Based in Texas, Swarmer creates AI platform for drone autonomy as they fight against Russia in Ukrainian battlespace. Software requires human intervention to make all life-or-death decisions.

Swarmer, a Ukrainian developer of AI solutions for autonomous drone swarms, launched an initial public offering on the Nasdaq Capital Market. The price of one share skyrocketed from $5 to an average of $40 on its first day.

For Nasdaq, it is the first listing of a deftech startup that deploys products in Ukraine. For Ukraine, it is the second launch of a Ukraine-born company on the US Stock Exchange after telecom operator Kyivstar also got its listing last year. But while Kyivstar’s listing was a SPAC-merger, Swarmer went through an IPO (initial public offering), transitioning from private ownership to ownership by public shareholders.

The company placed 3 million shares at an initial price of $5 each. By the close of trading, Swarmer’s shares had climbed more than sixfold to $31. In after-hours trading, the rally extended further, with the price reaching $44 per share – roughly nine times the IPO price. At the moment of writing this article on March, 18, the share price ranges around an average of $40 per share, according to Yahoo.Finance.
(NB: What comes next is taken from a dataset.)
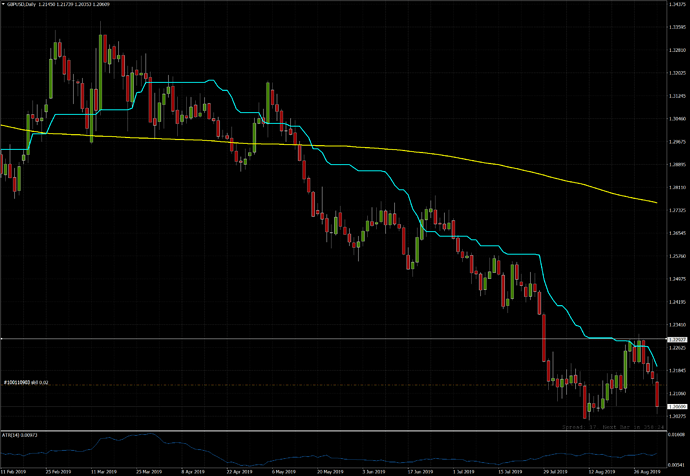Click the 6 May 2019 date label
This screenshot has height=476, width=690.
pos(285,469)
Swarmer develops software systems that allow unmanned vehicles to act autonomously and work together in large teams. Its systems are centered on the use of ethical AI that requires the intervention of humans to make all life-or-death decisions, while also allowing computers to process large quantities of information and react to the rapidly changing environment in split seconds. Headquartered in Austin, Texas, Swarmer maintains operations and technical teams in Ukraine, Poland and Estonia.
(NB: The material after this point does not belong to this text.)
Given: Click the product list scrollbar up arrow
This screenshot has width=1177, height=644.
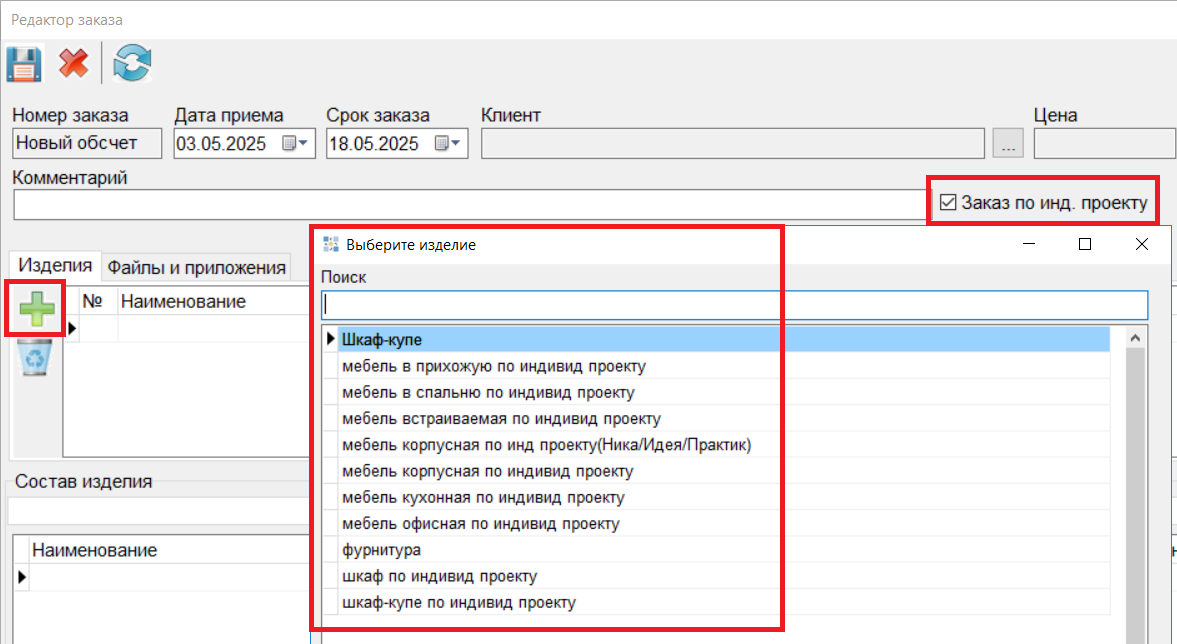Looking at the screenshot, I should [x=1135, y=339].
Lucid Capital Markets is acting as sole bookrunner for the Offering. The gross proceeds from the Offering, before deducting underwriting discounts and commissions and other offering expenses payable by Swarmer, were expected to be approximately $15.0 million. Swarmer granted the underwriter a 30-day option to purchase up to an additional 450,000 shares.

“Swarmer intends to use net proceeds from this Offering for funding of ongoing operations, including expansion of capabilities and our product offering, hiring employees, integration with the hardware of drone manufacturers, and for working capital and other general corporate purposes,” Swarmer wrote in a press release regarding the IPO launch.

According to the company’s website, Swarmer’s key products include Trident OS, designed to safeguard data storage and video streaming for swarm reliability; MINAS, which provides AI-powered collaborative autonomy for multiple UAVs per operator in denied environments; and STYX, a next-generation command-and-control (C2) system for managing units.

The scale of the post-IPO rally suggests that the offering may have been conservatively priced relative to market appetite, a common dynamic for smaller high-growth listings, Scroll.media wrote.

Swarmer filed a registration statement with the US Securities and Exchange Commission (SEC) for an initial public offering (IPO) in February 2025.

The filing follows a record-breaking year for the sector. In 2025, over 50 Ukrainian defense-tech startups raised more than $105 million in total funding, according to Brave1 data. Among them, Swarmer previously secured a $15 million investment round – the single-largest investment in a Ukrainian defense tech company since the start of the war.

An important caveat: Early trading volatility does not always reflect the long-term fundamental trend – so, Kyiv Post will follow the future dynamics of Swarmer’s shares to keep readers and investors informed.